GOP Leaves Little Doubt They’ll Prevent Government Shutdown

WASHINGTON (AP) —
The Capitol building in Washington, early Tuesday. (AP Photo/J. Scott Applewhite)

Top Republicans left no doubt that the House will approve legislation Thursday preventing a weekend partial government shutdown, erasing any suspense over an impending budget clash that would put a calamitous exclamation point at the end of the capital’s tumultuous year.

“I feel good where we are,” House Speaker Paul Ryan, R-Wis., told reporters hours before his chamber planned to vote on legislation keeping federal agencies afloat through Dec. 22. Their money runs out at midnight Friday without approval of fresh funding, and Senate approval was also expected.

The leader of the conservative House Freedom Caucus, whose members had been threatening to withhold needed support, also made clear that the bill would be approved.

Rep. Mark Meadows, R-N.C., said House Majority Whip Steve Scalise, R-La., told him Republicans had the votes needed to approve the short-term spending measure. Freedom Caucus members will likely give leaders whatever support they need to pass the legislation, Meadows said.

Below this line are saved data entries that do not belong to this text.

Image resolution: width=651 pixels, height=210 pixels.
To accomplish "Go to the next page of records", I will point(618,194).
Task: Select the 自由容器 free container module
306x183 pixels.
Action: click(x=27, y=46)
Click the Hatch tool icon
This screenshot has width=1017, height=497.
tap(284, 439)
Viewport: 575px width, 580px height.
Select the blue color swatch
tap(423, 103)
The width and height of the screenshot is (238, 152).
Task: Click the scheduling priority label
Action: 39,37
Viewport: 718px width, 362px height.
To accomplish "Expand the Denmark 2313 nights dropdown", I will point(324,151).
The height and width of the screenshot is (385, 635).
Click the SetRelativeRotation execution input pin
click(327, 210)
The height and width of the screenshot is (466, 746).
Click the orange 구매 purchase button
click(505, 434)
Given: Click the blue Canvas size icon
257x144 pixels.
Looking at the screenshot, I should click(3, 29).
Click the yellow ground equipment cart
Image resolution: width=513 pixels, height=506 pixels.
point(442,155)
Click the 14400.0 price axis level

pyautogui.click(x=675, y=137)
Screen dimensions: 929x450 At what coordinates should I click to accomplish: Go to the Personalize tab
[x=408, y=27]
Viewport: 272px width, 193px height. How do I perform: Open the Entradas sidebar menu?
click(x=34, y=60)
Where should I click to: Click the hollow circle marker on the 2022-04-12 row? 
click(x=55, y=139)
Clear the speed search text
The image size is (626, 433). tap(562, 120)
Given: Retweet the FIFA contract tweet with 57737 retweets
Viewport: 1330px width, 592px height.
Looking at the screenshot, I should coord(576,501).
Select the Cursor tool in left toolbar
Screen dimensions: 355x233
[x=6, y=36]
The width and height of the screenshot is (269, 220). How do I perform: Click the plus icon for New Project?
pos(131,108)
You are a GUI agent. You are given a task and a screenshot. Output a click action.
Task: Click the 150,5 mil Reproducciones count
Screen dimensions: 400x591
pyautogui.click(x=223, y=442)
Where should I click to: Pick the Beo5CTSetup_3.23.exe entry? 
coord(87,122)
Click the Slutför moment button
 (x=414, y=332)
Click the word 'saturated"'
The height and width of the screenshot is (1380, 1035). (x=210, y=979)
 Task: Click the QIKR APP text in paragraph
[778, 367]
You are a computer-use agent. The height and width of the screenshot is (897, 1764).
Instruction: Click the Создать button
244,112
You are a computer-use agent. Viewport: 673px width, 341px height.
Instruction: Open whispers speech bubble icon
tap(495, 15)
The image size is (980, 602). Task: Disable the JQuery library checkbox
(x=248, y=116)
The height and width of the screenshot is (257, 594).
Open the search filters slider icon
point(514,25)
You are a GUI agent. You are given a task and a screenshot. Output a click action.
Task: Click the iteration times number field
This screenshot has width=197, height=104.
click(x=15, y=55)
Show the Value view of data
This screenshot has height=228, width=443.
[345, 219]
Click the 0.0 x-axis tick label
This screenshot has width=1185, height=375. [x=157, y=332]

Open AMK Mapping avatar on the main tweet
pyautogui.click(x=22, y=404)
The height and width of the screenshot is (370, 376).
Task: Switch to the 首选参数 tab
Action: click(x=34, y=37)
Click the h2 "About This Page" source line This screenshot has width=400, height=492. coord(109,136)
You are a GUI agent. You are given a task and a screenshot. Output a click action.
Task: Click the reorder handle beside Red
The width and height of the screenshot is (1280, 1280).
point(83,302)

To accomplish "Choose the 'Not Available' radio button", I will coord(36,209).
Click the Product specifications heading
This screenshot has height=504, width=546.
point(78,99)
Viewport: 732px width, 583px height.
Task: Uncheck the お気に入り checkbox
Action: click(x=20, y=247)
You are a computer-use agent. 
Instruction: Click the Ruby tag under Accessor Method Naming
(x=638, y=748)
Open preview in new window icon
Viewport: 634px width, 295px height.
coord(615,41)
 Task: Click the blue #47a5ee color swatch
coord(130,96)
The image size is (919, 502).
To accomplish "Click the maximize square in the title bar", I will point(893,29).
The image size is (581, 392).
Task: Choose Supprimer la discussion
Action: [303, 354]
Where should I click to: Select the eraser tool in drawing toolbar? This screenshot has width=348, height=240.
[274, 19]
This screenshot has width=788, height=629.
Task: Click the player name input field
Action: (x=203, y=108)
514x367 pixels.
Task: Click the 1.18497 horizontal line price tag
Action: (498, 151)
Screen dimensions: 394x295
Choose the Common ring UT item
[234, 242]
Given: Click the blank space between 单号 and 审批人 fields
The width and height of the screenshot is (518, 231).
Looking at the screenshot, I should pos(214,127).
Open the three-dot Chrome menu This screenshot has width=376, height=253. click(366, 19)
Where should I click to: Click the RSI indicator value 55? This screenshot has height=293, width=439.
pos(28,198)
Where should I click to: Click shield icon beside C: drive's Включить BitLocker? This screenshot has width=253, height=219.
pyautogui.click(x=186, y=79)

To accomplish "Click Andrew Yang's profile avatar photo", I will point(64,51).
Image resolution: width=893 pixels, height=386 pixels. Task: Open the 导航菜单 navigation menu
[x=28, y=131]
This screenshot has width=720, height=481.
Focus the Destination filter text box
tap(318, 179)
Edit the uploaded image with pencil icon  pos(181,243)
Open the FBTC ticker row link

Meadows said they’ll help it pass to avoid distractions from the GOP drive to push their treasured $1.5-trillion tax bill through Congress this month. That measure is President Donald Trump’s and the GOP’s top remaining priority and would be their first major legislative triumph of the year.

But hours before Trump was to bargain with congressional leaders at the White House over longer-term spending decisions, Meadows said the conservatives would oppose any agreement they feel allows excessive federal spending.

“I want to avoid a headline that says President Trump’s administration just passes the highest spending levels in U.S. history,” Meadows told two reporters. “There will be zero support on numbers that are too high, regardless of anybody’s position on that.”

He also said Ryan promised he’d fight in coming weeks to pass a full-year budget for the military and leave fights with Democrats over domestic spending for later. It is unclear how that strategy would work, since Republicans control the Senate 52-48 and will need at least eight Democratic votes to pass any spending legislation.

In another brewing battle, Meadows said conservatives would strongly oppose any spending bill with provisions extending protections for hundreds of thousands of immigrants who arrived in the U.S. illegally as children. Trump ended safeguards against deportation three months ago, but Democrats are demanding their revival and Trump has expressed openness to restoring them.

House Minority Leader Nancy Pelosi, D-Calif., told reporters Thursday that lawmakers “will not leave here” without approval of language helping those immigrants.

On Wednesday, Trump said to reporters that a shutdown “could happen.” He blamed Democrats, saying they want “illegal immigrants pouring into our country, bringing with them crime, tremendous amounts of crime.”

Last week, a Twitter attack by Trump on Senate Minority Leader Chuck Schumer, D-N.Y., and Pelosi prompted the two to skip a bargaining session that was planned then.

This time, the White House smoothed the waters by following up with a more peaceable, written statement. It praised Pelosi and Schumer for choosing to “put their responsibility to the American people above partisanship” and said Trump was anticipating productive talks between “leaders who put their differences aside.”

Later, the White House issued another statement indicating that Trump would sign the two-week spending extension. It also laid out administration budget goals, saying money for the military, including missile defense and security along the border with Mexico, “must be prioritized in a long-term funding agreement.”

The two-week spending bill also makes money available to several states that are running out of funds for the Children’s Health Insurance Program, which provides medical care to more than 8 million children.

While many Democrats seemed likely to oppose the short-term bill, enough were expected to support it in the Senate to allow its passage there. They know they’d still have leverage on subsequent bills needed to keep the government running.

Democrats have been using their leverage to insist on spending boosts for health care, infrastructure and other domestic programs that would match increases Republicans want for defense.